Just recently I picked up a book called “Be You. Do Good.” A book about calling. I was intrigued and began reading it.

The author, Johnathon David Golden says that we tend to believe myths about “calling”. Myth #3 spoke to me about what I had been musing about above – the idea that a calling on our lives must be big and amazing.

We live in a time where success stories and sensational narratives are splashed all over the internet. A Christian conference draws tens of thousands or a group of middle school students raises a large sum of cash to fight slavery. As a result, we’ve come to believe that this must be what following our calling should look like, that we must have some grand, “God-sized” plan. So we start to dream up the biggest, sexiest, flashiest, most dramatic goal we can. This myth has been popularized by wide-eyed Western Christians who love celebrity and success. But most people don’t have monumental callings. In fact, they’re an idea that most Christians throughout history have been baffled by. Mother Teresa’s calling may have opened some big doors for her, but the majority of her life was spent doing things that would make most of our stomachs turn. It wasn’t sexy or flashy. And of course, most of the Mother Teresas in this life are never recognized or celebrated on a large stage or in front of network news camers. We must remember that faithfulness is often effective but not usually dramatic.

Maybe I’m not called to build my ‘followers’, build my image, build my ‘brand’, build my ‘likes’…

Maybe I’m simply called right now to build hope into my kids, build encouragement into my friends, build love into my household by providing nutritious food,  home baked granola, and a listening ear. And maybe that’s enough.

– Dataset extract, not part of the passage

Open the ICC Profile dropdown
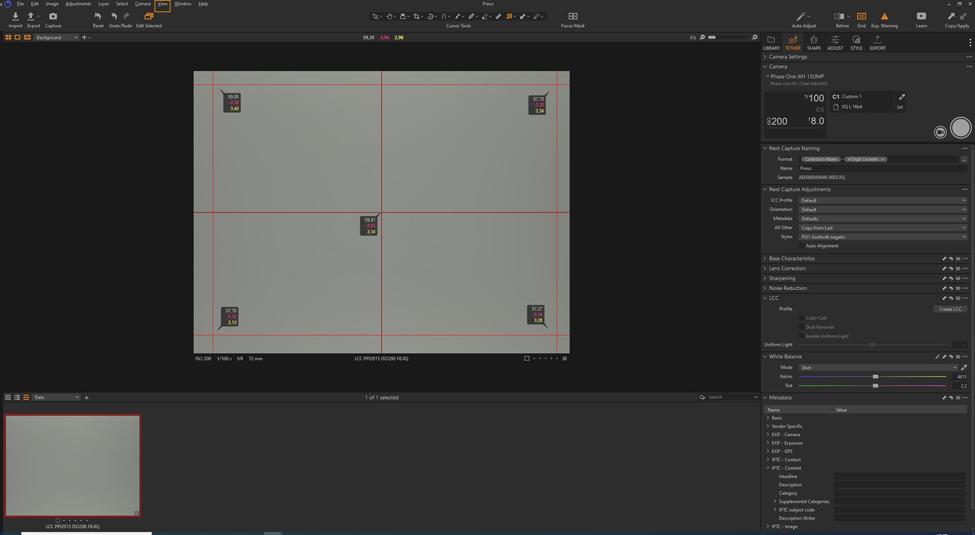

 “For I know the plans I have for you”, says the Lord. “plans to prosper you and not to harm you, plans to give you a hope and a future…”   Jer.29:11

In a related vein, this post really resonated with my heart this past week: What if All I Want is a Mediocre Life?

2 thoughts on “The problem with ‘destiny’

  1. ajmark

    Wisława Szymborska (July 2, 1923–February 1, 2012), a Polish poet and nobel peace prize winner, wrote a poem, Utopia.


    Island where all becomes clear.

    Solid ground beneath your feet.

    The only roads are those that offer access.

    Bushes bend beneath the weight of proofs.

    The Tree of Valid Supposition grows here
    with branches disentangled since time immemorial.

    The Tree of Understanding, dazzlingly straight and simple,
    sprouts by the spring called Now I Get It.

    The thicker the woods, the vaster the vista:
    the Valley of Obviously.

    If any doubts arise, the wind dispels them instantly.

    Echoes stir unsummoned
    and eagerly explain all the secrets of the worlds.

    On the right a cave where Meaning lies.

    On the left the Lake of Deep Conviction.
    Truth breaks from the bottom and bobs to the surface.

    Unshakable Confidence towers over the valley.
    Its peak offers an excellent view of the Essence of Things.

    For all its charms, the island is uninhabited,
    and the faint footprints scattered on its beaches
    turn without exception to the sea.

    As if all you can do here is leave
    and plunge, never to return, into the depths.

    Into unfathomable life.

    I see you in this poem, and me, too. For all its charms, certainty and knowing seems uninhabited…and the faint footprints on that Island of Certainty (Utopia) turn without exception to the sea…as if all you do with certainty and knowing is leave…and plunge into the depths of unfathomable life.

    Un-Knowing, or Not Knowing can also be sensationalized…but I keep coming back to this sea and it is far more appealing to me than knowing all…and I much prefer the unanswered questions about God and the universe than the scriptural ones that try to define things…there is so much unknown about God and it is there, in God, that I find the most beauty, awe and inspiration.

    In the specifics of my life, though…there I questions and happenings I’d like to have answers to : ) or at least a conversation.